風鈴を割る

守宮 靄

夏を

 じとじと続いた長雨の合間に抜けるような青い空が見え隠れし始めたころのこと、近所にある小さな雑貨店に可愛らしい風鈴が並び始めた。

 チリチリ、チリンと澄んだ音を響かせ、束の間の涼を与えてくれるそれらを眺めながら、俺はあの夏のことを思い出していた。




 唐突に始まった大学生活と一人暮らしに慣れず、頼れる友人もできず、風呂や洗濯や食事など生活に必要なこともままならなくなった俺の状況を知った両親は、一体何を思ったのか母方の祖父母が住む田舎へ一時的に帰省することを提案してきた。もう反対する気力も失せ、判断するということができなくなっていた俺は彼らの言うことに唯唯諾諾と従い、一週間という短いとも長いとも言えない期間を緑以外に何もないド田舎で過ごすことになった。


 祖父母は優しかった。夏休みには少し早い俺の来訪について、親はどういう説明を加えたのか知らない。最近鬱になって休養を発表した芸能人の例でも出したのか、または何も言っていないのか。農作業を手伝うわけでもない、一日中縁側で寝転がっているか、気まぐれにつっかけを履いて散歩に出るかしかしない俺に小言を言うでもなく、飯を食って美味いというだけで褒められるような奇妙な一週間は飛ぶように過ぎ、明日の朝にはもといた狭苦しいアパートに帰る予定になっている。



 俺は今日も縁側で寝ている。ぐったりと転がったまま正体のわからないものに追われて、見えないものに押し潰された気になって、形をもたない堂々巡りの思念をこねくり回している。

 明日になればここを発つ。状況は何一つとして好転していなかった。ただ一週間を無為に過ごしただけ。頭上では、青い波紋と赤い金魚一匹が描かれた何の変哲もない風鈴が、風で少しだけ回転しながら、チリ、チリンと涼やかな音を響かせていた。


 この家に来たときから、俺はこいつが気に食わなかった。


(夏だよ、夏がきたよ)とでも言うように風鈴が鳴る。状況が違えば風情あるように聞こえたかもしれないその音も、今は俺を急かし、追い詰めるものでしかなかった。呆然と突っ立ったまま春が去り、脳を溶かすような夏が来た。夏だ、夏だとはしゃぐように喚く風鈴が憎たらしくて、俺はそいつを睨みつけた。
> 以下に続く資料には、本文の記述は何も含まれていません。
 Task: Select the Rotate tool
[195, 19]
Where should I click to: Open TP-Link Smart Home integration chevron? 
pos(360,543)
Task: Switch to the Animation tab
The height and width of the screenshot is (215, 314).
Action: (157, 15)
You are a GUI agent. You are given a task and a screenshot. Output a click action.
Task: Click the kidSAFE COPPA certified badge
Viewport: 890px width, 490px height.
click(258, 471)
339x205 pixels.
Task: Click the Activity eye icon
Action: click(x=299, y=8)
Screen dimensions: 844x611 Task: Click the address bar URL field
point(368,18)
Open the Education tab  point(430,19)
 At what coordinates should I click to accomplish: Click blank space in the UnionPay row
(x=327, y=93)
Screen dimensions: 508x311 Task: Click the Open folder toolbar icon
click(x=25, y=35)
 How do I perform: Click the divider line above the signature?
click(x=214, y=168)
 チリチリ、チリン。曲面を描くガラスの中で、金魚がくるりと身を翻す。鰭に描かれた金の筋が残像を曳いて閃いた。何を考えているのか分からない真っ黒い瞳でこちらを見つめ返す。そして、近くに俺以外がいないのを確かめるように一周回ったあと、曲面から中空へ、ひょいっと飛び出した。


 夏のどこまでも高く青い空を、一匹の金魚が泳いでいく。天蓋を突き破らんとする真っ白い入道雲を背に、赤と金の尾鰭はよく映えた。閉ざされた狭いガラスから解き放たれて、そいつはひどく自由そうに風に乗って舞っていた。

 同じ風がからっぽの風鈴を揺らして、甲高い音が和室に響いた。それがまた、俺をイラつかせた。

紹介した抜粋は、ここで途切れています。